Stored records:
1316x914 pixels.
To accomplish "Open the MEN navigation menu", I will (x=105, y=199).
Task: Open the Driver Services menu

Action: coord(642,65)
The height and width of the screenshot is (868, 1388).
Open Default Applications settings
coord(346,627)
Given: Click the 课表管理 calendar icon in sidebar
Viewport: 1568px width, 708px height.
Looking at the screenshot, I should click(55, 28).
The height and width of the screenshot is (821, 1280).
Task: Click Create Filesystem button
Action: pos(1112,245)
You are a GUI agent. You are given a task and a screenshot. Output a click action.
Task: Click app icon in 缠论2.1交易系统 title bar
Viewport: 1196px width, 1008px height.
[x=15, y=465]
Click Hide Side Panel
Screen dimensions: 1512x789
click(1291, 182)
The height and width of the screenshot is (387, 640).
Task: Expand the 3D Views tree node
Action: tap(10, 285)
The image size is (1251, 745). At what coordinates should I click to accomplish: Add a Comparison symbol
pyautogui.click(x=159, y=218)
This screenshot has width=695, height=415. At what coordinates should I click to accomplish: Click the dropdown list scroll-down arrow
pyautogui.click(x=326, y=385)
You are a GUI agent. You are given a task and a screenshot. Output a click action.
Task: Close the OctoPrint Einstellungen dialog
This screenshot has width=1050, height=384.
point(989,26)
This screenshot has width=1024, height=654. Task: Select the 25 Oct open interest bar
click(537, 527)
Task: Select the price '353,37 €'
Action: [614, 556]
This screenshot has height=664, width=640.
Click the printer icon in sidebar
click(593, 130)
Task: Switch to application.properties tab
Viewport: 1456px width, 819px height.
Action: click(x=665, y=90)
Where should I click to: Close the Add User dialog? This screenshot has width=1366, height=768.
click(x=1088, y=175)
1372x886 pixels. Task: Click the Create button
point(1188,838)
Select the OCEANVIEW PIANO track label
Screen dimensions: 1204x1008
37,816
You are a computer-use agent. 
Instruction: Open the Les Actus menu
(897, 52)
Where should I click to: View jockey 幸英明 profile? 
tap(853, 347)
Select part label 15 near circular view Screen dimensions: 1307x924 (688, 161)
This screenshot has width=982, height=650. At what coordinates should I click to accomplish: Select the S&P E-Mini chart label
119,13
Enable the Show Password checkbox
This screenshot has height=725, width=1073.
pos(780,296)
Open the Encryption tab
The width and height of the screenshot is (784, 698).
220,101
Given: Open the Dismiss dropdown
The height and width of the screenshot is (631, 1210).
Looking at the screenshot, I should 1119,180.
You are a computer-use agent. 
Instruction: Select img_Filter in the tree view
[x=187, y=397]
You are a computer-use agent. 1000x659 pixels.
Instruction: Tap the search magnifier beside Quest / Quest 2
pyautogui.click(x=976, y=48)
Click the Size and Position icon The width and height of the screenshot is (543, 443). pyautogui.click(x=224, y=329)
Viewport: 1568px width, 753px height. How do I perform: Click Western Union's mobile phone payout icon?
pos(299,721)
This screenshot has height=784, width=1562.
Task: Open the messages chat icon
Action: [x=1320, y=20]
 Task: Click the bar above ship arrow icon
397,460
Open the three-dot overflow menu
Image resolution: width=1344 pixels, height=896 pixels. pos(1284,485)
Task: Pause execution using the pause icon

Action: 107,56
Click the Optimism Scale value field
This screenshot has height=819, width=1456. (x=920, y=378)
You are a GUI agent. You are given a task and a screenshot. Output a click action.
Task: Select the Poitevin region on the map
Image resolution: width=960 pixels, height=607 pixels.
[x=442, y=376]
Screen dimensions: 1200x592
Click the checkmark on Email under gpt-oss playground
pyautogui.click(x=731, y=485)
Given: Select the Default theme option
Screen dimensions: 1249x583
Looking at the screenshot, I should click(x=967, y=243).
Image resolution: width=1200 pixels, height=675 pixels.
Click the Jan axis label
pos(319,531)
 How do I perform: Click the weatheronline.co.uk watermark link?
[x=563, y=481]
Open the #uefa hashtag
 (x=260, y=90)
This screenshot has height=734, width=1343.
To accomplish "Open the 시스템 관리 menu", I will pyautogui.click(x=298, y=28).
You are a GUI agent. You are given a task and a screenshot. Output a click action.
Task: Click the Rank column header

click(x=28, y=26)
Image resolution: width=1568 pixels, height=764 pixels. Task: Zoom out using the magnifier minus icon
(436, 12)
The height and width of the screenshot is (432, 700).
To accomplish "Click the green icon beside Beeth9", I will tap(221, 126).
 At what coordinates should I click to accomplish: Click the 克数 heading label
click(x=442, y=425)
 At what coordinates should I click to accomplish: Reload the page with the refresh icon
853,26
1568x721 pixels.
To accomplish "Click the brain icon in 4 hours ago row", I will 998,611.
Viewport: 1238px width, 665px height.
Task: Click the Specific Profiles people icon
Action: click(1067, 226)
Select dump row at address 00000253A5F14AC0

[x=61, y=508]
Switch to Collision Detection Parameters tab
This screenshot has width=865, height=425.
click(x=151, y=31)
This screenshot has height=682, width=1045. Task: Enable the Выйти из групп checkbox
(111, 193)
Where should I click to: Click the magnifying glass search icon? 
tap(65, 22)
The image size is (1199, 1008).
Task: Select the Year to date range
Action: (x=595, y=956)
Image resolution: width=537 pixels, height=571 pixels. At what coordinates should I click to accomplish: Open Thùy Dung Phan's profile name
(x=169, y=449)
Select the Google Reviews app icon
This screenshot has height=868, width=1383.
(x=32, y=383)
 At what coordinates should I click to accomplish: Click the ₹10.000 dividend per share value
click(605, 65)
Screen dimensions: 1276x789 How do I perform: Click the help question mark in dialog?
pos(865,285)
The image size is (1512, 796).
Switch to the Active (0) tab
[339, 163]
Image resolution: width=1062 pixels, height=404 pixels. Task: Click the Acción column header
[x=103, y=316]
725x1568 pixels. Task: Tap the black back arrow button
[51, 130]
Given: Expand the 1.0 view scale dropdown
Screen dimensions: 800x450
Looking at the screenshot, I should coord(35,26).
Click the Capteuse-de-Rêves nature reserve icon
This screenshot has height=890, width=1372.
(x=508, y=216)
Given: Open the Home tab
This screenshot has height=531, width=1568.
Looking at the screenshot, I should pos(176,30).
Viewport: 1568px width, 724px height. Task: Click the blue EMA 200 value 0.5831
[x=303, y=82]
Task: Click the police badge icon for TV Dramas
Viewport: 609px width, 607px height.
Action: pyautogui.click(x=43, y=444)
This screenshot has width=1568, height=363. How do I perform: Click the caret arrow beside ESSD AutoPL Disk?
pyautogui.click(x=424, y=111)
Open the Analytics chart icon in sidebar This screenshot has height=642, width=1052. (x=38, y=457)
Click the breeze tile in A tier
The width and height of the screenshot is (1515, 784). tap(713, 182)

Written exercise:
Quote every one of the items above verbatim, keeping their original order and wording.

Final result:
1316x914 pixels.
To accomplish "Open the MEN navigation menu", I will (x=105, y=199).
Task: Open the Driver Services menu

Action: coord(642,65)
The height and width of the screenshot is (868, 1388).
Open Default Applications settings
coord(346,627)
Given: Click the 课表管理 calendar icon in sidebar
Viewport: 1568px width, 708px height.
Looking at the screenshot, I should click(55, 28).
The height and width of the screenshot is (821, 1280).
Task: Click Create Filesystem button
Action: pos(1112,245)
You are a GUI agent. You are given a task and a screenshot. Output a click action.
Task: Click app icon in 缠论2.1交易系统 title bar
Viewport: 1196px width, 1008px height.
[x=15, y=465]
Click Hide Side Panel
Screen dimensions: 1512x789
click(1291, 182)
The height and width of the screenshot is (387, 640).
Task: Expand the 3D Views tree node
Action: tap(10, 285)
The image size is (1251, 745). At what coordinates should I click to accomplish: Add a Comparison symbol
pyautogui.click(x=159, y=218)
This screenshot has width=695, height=415. At what coordinates should I click to accomplish: Click the dropdown list scroll-down arrow
pyautogui.click(x=326, y=385)
You are a GUI agent. You are given a task and a screenshot. Output a click action.
Task: Close the OctoPrint Einstellungen dialog
This screenshot has width=1050, height=384.
point(989,26)
This screenshot has width=1024, height=654. Task: Select the 25 Oct open interest bar
click(537, 527)
Task: Select the price '353,37 €'
Action: [614, 556]
This screenshot has height=664, width=640.
Click the printer icon in sidebar
click(593, 130)
Task: Switch to application.properties tab
Viewport: 1456px width, 819px height.
Action: click(x=665, y=90)
Where should I click to: Close the Add User dialog? This screenshot has width=1366, height=768.
click(x=1088, y=175)
1372x886 pixels. Task: Click the Create button
point(1188,838)
Select the OCEANVIEW PIANO track label
Screen dimensions: 1204x1008
37,816
You are a computer-use agent. 
Instruction: Open the Les Actus menu
(897, 52)
Where should I click to: View jockey 幸英明 profile? 
tap(853, 347)
Select part label 15 near circular view Screen dimensions: 1307x924 (688, 161)
This screenshot has width=982, height=650. At what coordinates should I click to accomplish: Select the S&P E-Mini chart label
119,13
Enable the Show Password checkbox
This screenshot has height=725, width=1073.
pos(780,296)
Open the Encryption tab
The width and height of the screenshot is (784, 698).
220,101
Given: Open the Dismiss dropdown
The height and width of the screenshot is (631, 1210).
Looking at the screenshot, I should 1119,180.
You are a computer-use agent. 
Instruction: Select img_Filter in the tree view
[x=187, y=397]
You are a computer-use agent. 1000x659 pixels.
Instruction: Tap the search magnifier beside Quest / Quest 2
pyautogui.click(x=976, y=48)
Click the Size and Position icon The width and height of the screenshot is (543, 443). pyautogui.click(x=224, y=329)
Viewport: 1568px width, 753px height. How do I perform: Click Western Union's mobile phone payout icon?
pos(299,721)
This screenshot has height=784, width=1562.
Task: Open the messages chat icon
Action: [x=1320, y=20]
 Task: Click the bar above ship arrow icon
397,460
Open the three-dot overflow menu
Image resolution: width=1344 pixels, height=896 pixels. pos(1284,485)
Task: Pause execution using the pause icon

Action: 107,56
Click the Optimism Scale value field
This screenshot has height=819, width=1456. (x=920, y=378)
You are a GUI agent. You are given a task and a screenshot. Output a click action.
Task: Select the Poitevin region on the map
Image resolution: width=960 pixels, height=607 pixels.
[x=442, y=376]
Screen dimensions: 1200x592
Click the checkmark on Email under gpt-oss playground
pyautogui.click(x=731, y=485)
Given: Select the Default theme option
Screen dimensions: 1249x583
Looking at the screenshot, I should click(x=967, y=243).
Image resolution: width=1200 pixels, height=675 pixels.
Click the Jan axis label
pos(319,531)
 How do I perform: Click the weatheronline.co.uk watermark link?
[x=563, y=481]
Open the #uefa hashtag
 (x=260, y=90)
This screenshot has height=734, width=1343.
To accomplish "Open the 시스템 관리 menu", I will pyautogui.click(x=298, y=28).
You are a GUI agent. You are given a task and a screenshot. Output a click action.
Task: Click the Rank column header

click(x=28, y=26)
Image resolution: width=1568 pixels, height=764 pixels. Task: Zoom out using the magnifier minus icon
(436, 12)
The height and width of the screenshot is (432, 700).
To accomplish "Click the green icon beside Beeth9", I will tap(221, 126).
 At what coordinates should I click to accomplish: Click the 克数 heading label
click(x=442, y=425)
 At what coordinates should I click to accomplish: Reload the page with the refresh icon
853,26
1568x721 pixels.
To accomplish "Click the brain icon in 4 hours ago row", I will 998,611.
Viewport: 1238px width, 665px height.
Task: Click the Specific Profiles people icon
Action: click(1067, 226)
Select dump row at address 00000253A5F14AC0

[x=61, y=508]
Switch to Collision Detection Parameters tab
This screenshot has width=865, height=425.
click(x=151, y=31)
This screenshot has height=682, width=1045. Task: Enable the Выйти из групп checkbox
(111, 193)
Where should I click to: Click the magnifying glass search icon? 
tap(65, 22)
The image size is (1199, 1008).
Task: Select the Year to date range
Action: (x=595, y=956)
Image resolution: width=537 pixels, height=571 pixels. At what coordinates should I click to accomplish: Open Thùy Dung Phan's profile name
(x=169, y=449)
Select the Google Reviews app icon
This screenshot has height=868, width=1383.
(x=32, y=383)
 At what coordinates should I click to accomplish: Click the ₹10.000 dividend per share value
click(605, 65)
Screen dimensions: 1276x789 How do I perform: Click the help question mark in dialog?
pos(865,285)
The image size is (1512, 796).
Switch to the Active (0) tab
[339, 163]
Image resolution: width=1062 pixels, height=404 pixels. Task: Click the Acción column header
[x=103, y=316]
725x1568 pixels. Task: Tap the black back arrow button
[51, 130]
Given: Expand the 1.0 view scale dropdown
Screen dimensions: 800x450
Looking at the screenshot, I should coord(35,26).
Click the Capteuse-de-Rêves nature reserve icon
This screenshot has height=890, width=1372.
(x=508, y=216)
Given: Open the Home tab
This screenshot has height=531, width=1568.
Looking at the screenshot, I should pos(176,30).
Viewport: 1568px width, 724px height. Task: Click the blue EMA 200 value 0.5831
[x=303, y=82]
Task: Click the police badge icon for TV Dramas
Viewport: 609px width, 607px height.
Action: pyautogui.click(x=43, y=444)
This screenshot has width=1568, height=363. How do I perform: Click the caret arrow beside ESSD AutoPL Disk?
pyautogui.click(x=424, y=111)
Open the Analytics chart icon in sidebar This screenshot has height=642, width=1052. (x=38, y=457)
Click the breeze tile in A tier
The width and height of the screenshot is (1515, 784). tap(713, 182)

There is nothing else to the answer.